Dans tous les cas où un artiste souhaite contester que sa chanson soit étiquetée comme étant entièrement générée par l’IA, il sera en mesure de fournir des preuves prouvant qu’elle a été principalement composée par un humain et éventuellement de faire annuler la décision.

« Ces changements reflètent notre intention de rester dynamique et de promouvoir la nature humaine de l'art dans ce qui est – c'est le moins qu'on puisse dire – un espace en développement rapide », a déclaré Annabelle Herd, PDG d'ARIA. « Les artistes utilisent déjà des outils d'IA dans leur travail, les Charts peuvent et doivent évoluer pour garder de la place pour cela, mais la musique générée en gros par des services construits sur les enregistrements des artistes est une autre affaire.

« Les classements ARIA resteront toujours une mesure transparente de la musique consommée par l'Australie, mais un classement qui récompense les productions d'IA sans licence saperait la base même de la musique enregistrée que nous représentons. Nous avons travaillé en étroite collaboration avec l'IFPI et un certain nombre d'organismes industriels internationaux pour comprendre comment mettre en œuvre au mieux ces changements d'une manière à la fois claire et tournée vers l'avenir.

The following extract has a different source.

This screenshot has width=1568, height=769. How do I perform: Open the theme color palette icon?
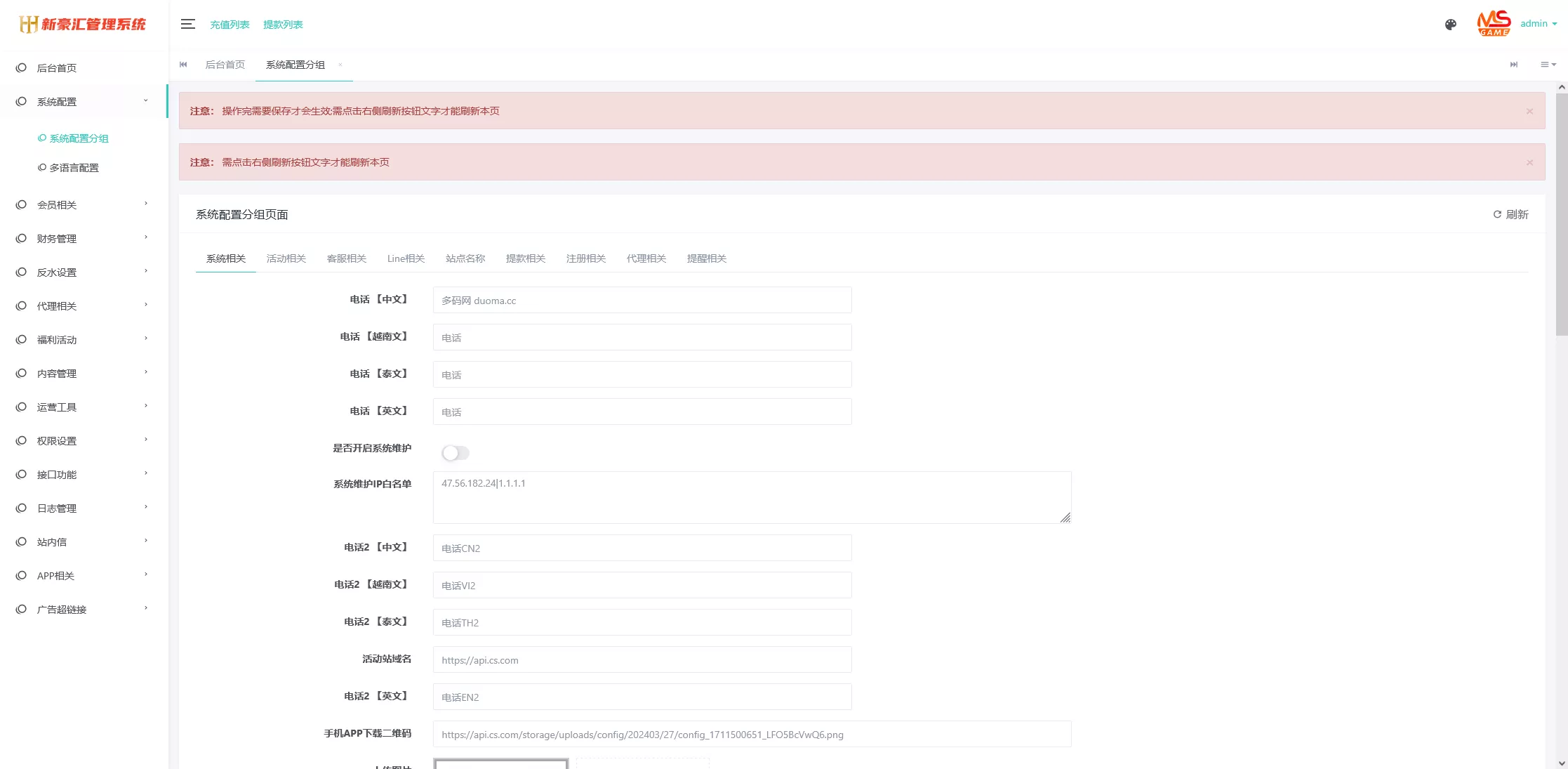tap(1450, 25)
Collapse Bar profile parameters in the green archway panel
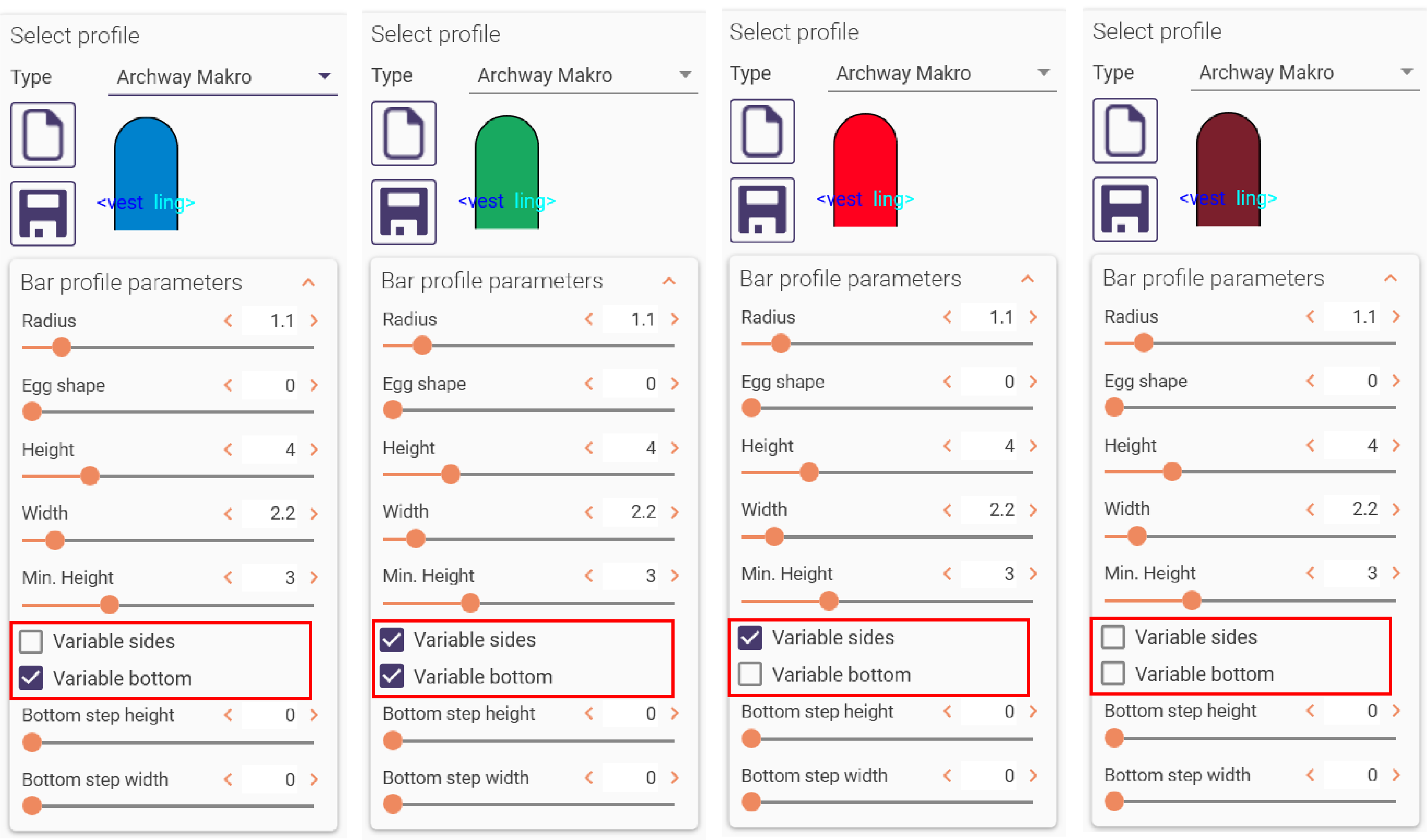This screenshot has width=1427, height=840. (x=669, y=281)
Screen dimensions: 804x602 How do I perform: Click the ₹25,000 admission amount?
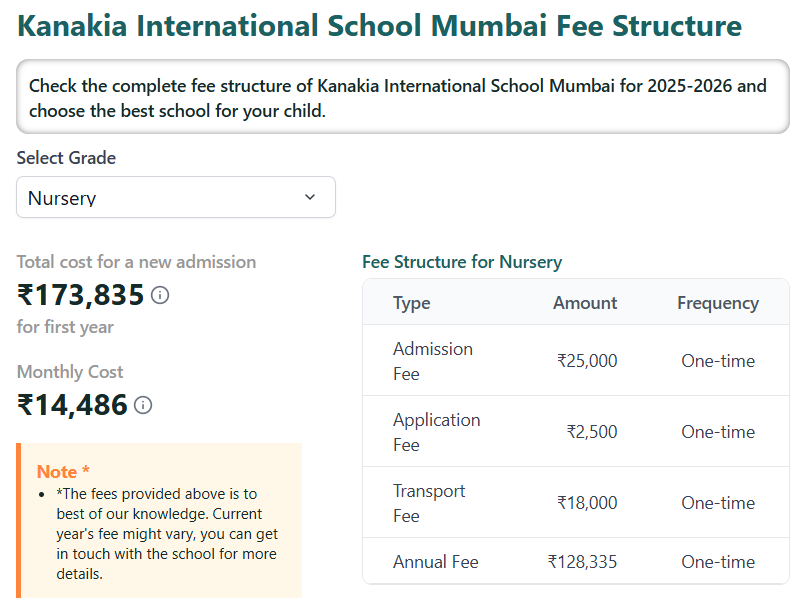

« Cela donne à tous ceux qui diffusent de la musique en Australie une règle claire à respecter. Nous appelons toutes les parties qui ont un rôle dans la décision sur la musique jouée et promue auprès du public australien, en particulier à la radio, à soutenir le talent artistique humain et à mettre en œuvre des changements similaires dans leurs propres codes. « 

Cette décision marque le dernier effort visant à réprimer la musique IA, et intervient au milieu d’une étude révélant que l’IA a été détectée dans près de 40 % de la musique diffusée dans le monde rien que le mois dernier. Une autre étude antérieure avait révélé que 97 % des gens « ne peuvent pas faire la différence » entre la vraie musique et la musique artificielle.

Apple Music a apporté des modifications à sa plate-forme suite à l'importance croissante de la musique IA et étiquete désormais la musique générée par l'intelligence artificielle pour offrir plus de transparence aux auditeurs.

Parmi les autres plates-formes apportant un changement, citons TIDAL, qui ne paie plus de redevances sur les musiques entièrement créées par l'IA, Bandcamp interdisant toute musique créée avec l'IA et SoundCloud clarifiant sa position sur l'IA après une vague de réactions négatives de la part des utilisateurs.

Deezer a également tenté de lutter contre l'essor de la musique entièrement réalisée par l'intelligence artificielle, en lançant un outil permettant de détecter la musique générée par l'IA dans les listes de lecture de 20 services de streaming différents. Le mois dernier, Deezer a également annoncé que la musique générée par l'IA dépassait désormais 50 % des téléchargements quotidiens sur la plateforme – c'est la première fois que la musique créée par l'homme est dépassée en nombre par les alternatives de l'IA.

Beatport a annoncé son intention d'interdire également les chansons entièrement ou majoritairement générées par l'IA, et Spotify a annoncé un nouveau système d'étiquetage afin que les utilisateurs puissent identifier rapidement les artistes et le contenu générés par l'IA. Ces changements surviennent après que le streamer a confirmé qu'il supprimait 75 millions de « pistes de spam » et ciblait les imitateurs en septembre dernier.

En mars dernier, le gouvernement britannique a annoncé qu’il abandonnerait les projets « profondément préjudiciables » visant à permettre aux entreprises d’IA d’utiliser des œuvres protégées par le droit d’auteur sans autorisation. Cette décision découle de la campagne menée par Paul McCartney, Kate Bush, Dua Lipa et Elton John, exhortant les politiciens à protéger le travail des artistes contre l'arnaque, après que le gouvernement ait précédemment présenté des plans visant à modifier les règles sur le droit d'auteur et à permettre aux sociétés d'IA de « voler » les œuvres protégées par le droit d'auteur sans payer ni demander le consentement des créateurs.